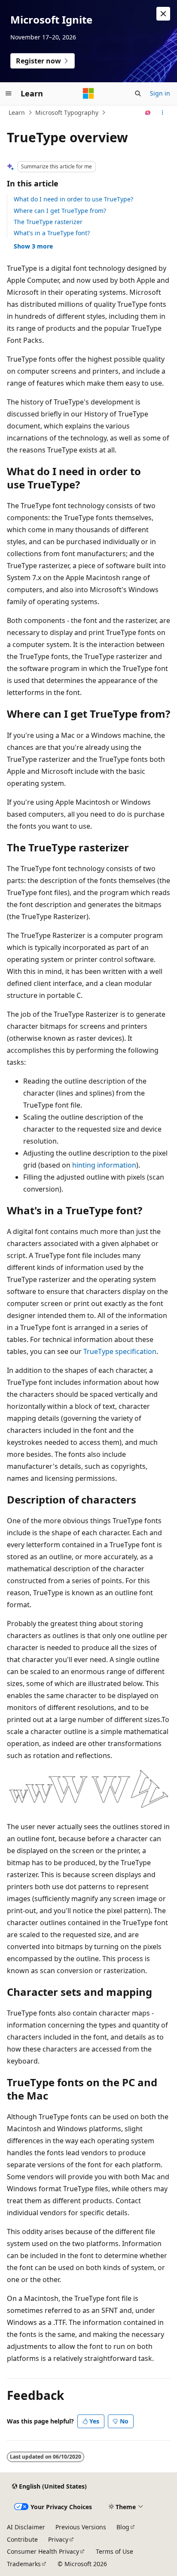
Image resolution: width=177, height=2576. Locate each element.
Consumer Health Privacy (43, 2551)
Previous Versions (80, 2527)
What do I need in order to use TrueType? (73, 199)
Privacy (58, 2539)
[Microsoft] (88, 93)
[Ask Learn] (148, 113)
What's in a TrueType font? (52, 233)
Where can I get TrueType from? (60, 211)
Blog (122, 2527)
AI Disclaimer (26, 2527)
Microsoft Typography (66, 112)
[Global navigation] (8, 93)
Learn (17, 112)
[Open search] (137, 93)
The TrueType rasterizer (48, 222)
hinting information (104, 1165)
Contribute (22, 2539)
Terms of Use (114, 2551)
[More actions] (162, 113)
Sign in (160, 93)
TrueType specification (119, 1351)
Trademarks (24, 2564)
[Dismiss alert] (163, 14)
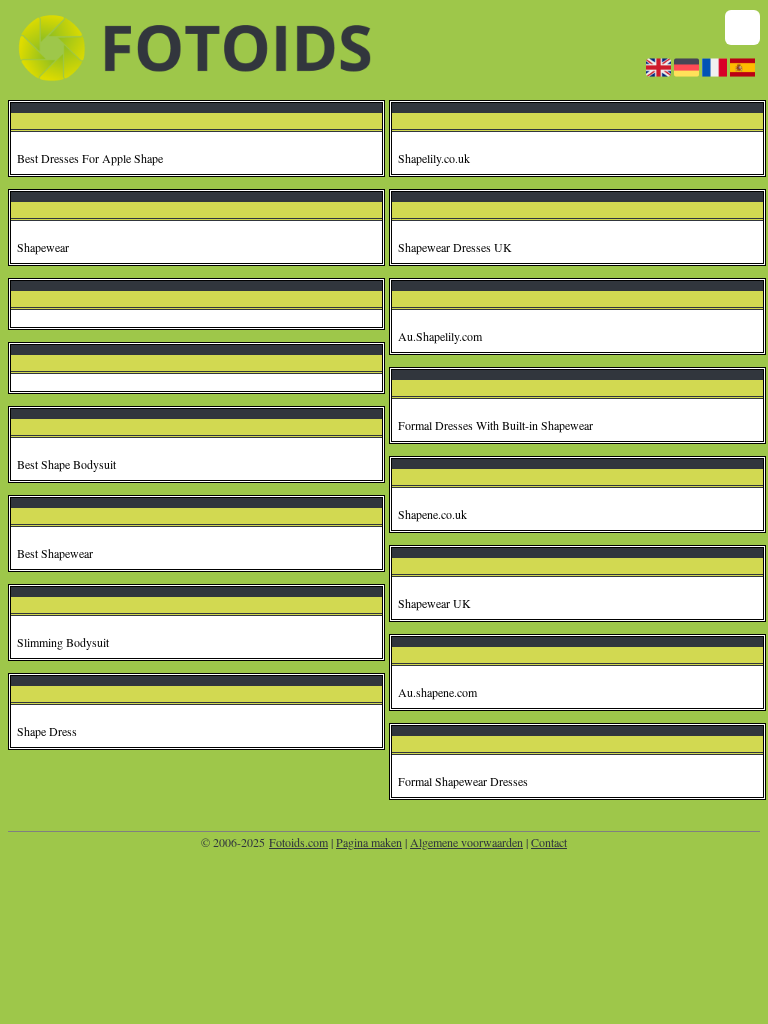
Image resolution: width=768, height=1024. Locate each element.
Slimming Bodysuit (63, 642)
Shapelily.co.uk (434, 158)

|---|

• EXERCISE BRIEF: Starting with the first line of the material above and ending with the line that holds "What's in a TrueType font? (52, 233)", write out those lines exactly, without pictures.

• ANSWER BOX:
Image resolution: width=177, height=2576. Locate each element.
Consumer Health Privacy (43, 2551)
Previous Versions (80, 2527)
What do I need in order to use TrueType? (73, 199)
Privacy (58, 2539)
[Microsoft] (88, 93)
[Ask Learn] (148, 113)
What's in a TrueType font? (52, 233)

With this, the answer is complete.